Altered Short Posterior Ciliary Artery Hemodynamics on Point-of-Care Doppler Imaging: A Novel Biomarker in Acute Mild Traumatic Brain Injury

Background Mild traumatic brain injury (mTBI) lacks sensitive biomarkers for acute cerebrovascular dysregulation. The short posterior ciliary arteries (SPCA), as part of the cerebral circulation, offer a potential window into this pathophysiology via transorbital sonography. Objective This study aimed to evaluate SPCA hemodynamics using point-of-care Color Doppler Imaging (CDI) as a novel functional biomarker in acute mTBI. Methods In this prospective case-control study, thirty adults with acute, isolated mTBI (GCS 13–15) and thirty matched controls underwent standardized transorbital CDI within 24 hours of injury. Hemodynamic parameters—Peak Systolic Velocity (PSV), End-Diastolic Velocity (EDV), Resistance Index (RI), and Pulsatility Index (PI)—were measured in the ophthalmic, central retinal, and short posterior ciliary arteries. Clinical indices (GCS, IOP, visual acuity) were concurrently assessed. Results The mTBI group demonstrated a distinct hemodynamic signature in the SPCA circulation, characterized by significantly elevated vascular resistance (RI: 0.65 ± 0.08 vs. 0.59 ± 0.06, p = 0.001; PI: 1.11 ± 0.26 vs. 0.95 ± 0.17, p = 0.005) and reduced perfusion (PSV: 14.7 ± 4.1 cm/s vs. 18.7 ± 8.4 cm/s, p = 0.021).

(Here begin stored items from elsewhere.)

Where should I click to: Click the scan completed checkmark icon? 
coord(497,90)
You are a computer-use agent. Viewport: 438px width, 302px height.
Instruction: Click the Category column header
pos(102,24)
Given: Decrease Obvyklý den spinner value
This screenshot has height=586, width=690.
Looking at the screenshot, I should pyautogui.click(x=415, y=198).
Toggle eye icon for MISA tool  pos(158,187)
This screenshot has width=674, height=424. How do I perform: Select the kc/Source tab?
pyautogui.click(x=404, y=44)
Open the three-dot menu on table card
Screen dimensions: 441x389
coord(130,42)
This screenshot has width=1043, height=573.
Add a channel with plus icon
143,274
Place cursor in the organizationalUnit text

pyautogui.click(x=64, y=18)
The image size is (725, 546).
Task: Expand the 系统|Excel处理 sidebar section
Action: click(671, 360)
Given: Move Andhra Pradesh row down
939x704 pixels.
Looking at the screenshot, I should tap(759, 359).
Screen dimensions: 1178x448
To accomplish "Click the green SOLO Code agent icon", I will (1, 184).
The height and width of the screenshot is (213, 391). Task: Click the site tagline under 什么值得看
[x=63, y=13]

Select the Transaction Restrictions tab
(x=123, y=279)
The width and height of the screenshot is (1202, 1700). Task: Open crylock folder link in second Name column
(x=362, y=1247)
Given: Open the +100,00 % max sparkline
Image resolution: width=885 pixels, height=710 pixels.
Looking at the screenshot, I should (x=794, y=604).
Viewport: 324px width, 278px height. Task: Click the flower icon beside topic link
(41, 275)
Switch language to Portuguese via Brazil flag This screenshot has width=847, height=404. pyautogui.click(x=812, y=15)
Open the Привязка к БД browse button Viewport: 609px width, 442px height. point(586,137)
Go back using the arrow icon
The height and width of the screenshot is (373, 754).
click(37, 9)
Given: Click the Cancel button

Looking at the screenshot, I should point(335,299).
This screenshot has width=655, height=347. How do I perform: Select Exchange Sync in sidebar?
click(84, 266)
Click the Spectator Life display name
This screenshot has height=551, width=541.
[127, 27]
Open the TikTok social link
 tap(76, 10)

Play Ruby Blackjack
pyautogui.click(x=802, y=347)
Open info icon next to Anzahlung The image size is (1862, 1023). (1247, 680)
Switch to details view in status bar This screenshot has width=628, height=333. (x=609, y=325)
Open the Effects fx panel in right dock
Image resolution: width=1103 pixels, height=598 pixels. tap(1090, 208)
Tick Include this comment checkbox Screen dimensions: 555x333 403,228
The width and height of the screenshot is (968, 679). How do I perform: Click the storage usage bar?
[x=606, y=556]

Increased central retinal artery resistance was also observed (RI: 0.67 ± 0.07 vs. 0.64 ± 0.07, p = 0.042). Glasgow Coma Scale scores showed a significant inverse correlation with retinal arterial pulsatility (CRA-PI: r = -0.286, p = 0.027), linking hemodynamic alterations to neurological status. Conclusions This study identifies altered SPCA hemodynamics—a high-resistance, low-flow profile—as a novel, functional physiological biomarker for acute mTBI, assessable via rapid bedside CDI. These findings expand the mTBI biomarker paradigm from static molecular indicators to include dynamic cerebrovascular dysregulation. CDI of the retrobulbar circulation offers a unique, accessible tool that, with further validation, holds promise for enhancing diagnostic precision, elucidating patient-specific pathophysiology, and guiding personalized management in mTBI.